The results from the pivotal trial of celecoxib in familial
adenomatous polyposis support further investigation of COX-2 inhibitors for an
overall chemoprevention strategy for colorectal tumors in other populations at
risk, including patients with sporadic adenomatous polyps. As shown in Table
,[82-84] there are several recently initiated clinical trials of celecoxib in
the prevention or recurrence of colorectal adenomas. Two are being conducted
under the sponsorship of the Division of Cancer Prevention at the National
Cancer Institute.

One clinical trial is being led by Monica Bertagnolli, MD,
Brigham and Women’s Hospital, Dana-Farber Cancer Institute, Boston. This trial
is investigating two dose levels of celecoxib compared with placebo with 1- and
3-year colonoscopy end points. A second phase III clinical trial (using a
factorial design) is studying celecoxib (400 mg/d) vs selenium (in the form of
baker’s yeast) vs the combination of celecoxib/selenium vs a double placebo.

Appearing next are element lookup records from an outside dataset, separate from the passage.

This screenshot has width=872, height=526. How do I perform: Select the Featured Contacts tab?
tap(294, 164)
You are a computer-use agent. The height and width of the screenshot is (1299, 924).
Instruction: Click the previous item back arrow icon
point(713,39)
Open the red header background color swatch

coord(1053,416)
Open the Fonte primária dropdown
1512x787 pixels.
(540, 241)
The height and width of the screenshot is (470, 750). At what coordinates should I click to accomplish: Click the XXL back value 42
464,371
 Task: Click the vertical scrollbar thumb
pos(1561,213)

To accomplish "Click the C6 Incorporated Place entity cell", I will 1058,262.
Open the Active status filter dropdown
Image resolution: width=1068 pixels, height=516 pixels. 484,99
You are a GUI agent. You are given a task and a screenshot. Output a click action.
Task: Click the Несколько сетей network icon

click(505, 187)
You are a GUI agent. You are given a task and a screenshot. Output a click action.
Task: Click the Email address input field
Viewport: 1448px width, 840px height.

This study is being conducted at the Arizona Cancer Center, Tucson, by Drs.
David Alberts and Peter Lance.

An additional randomized, phase III trial is evaluating the
potential for celecoxib to reduce the incidence of sporadic adenomas. Adenoma
recurrence rates will be evaluated at a 3-year colonoscopy end point. The
results of these trials will not be available for several years, but could
establish COX-2 inhibitors as important components of the management strategy
for colorectal adenomas and the prevention of colon cancer.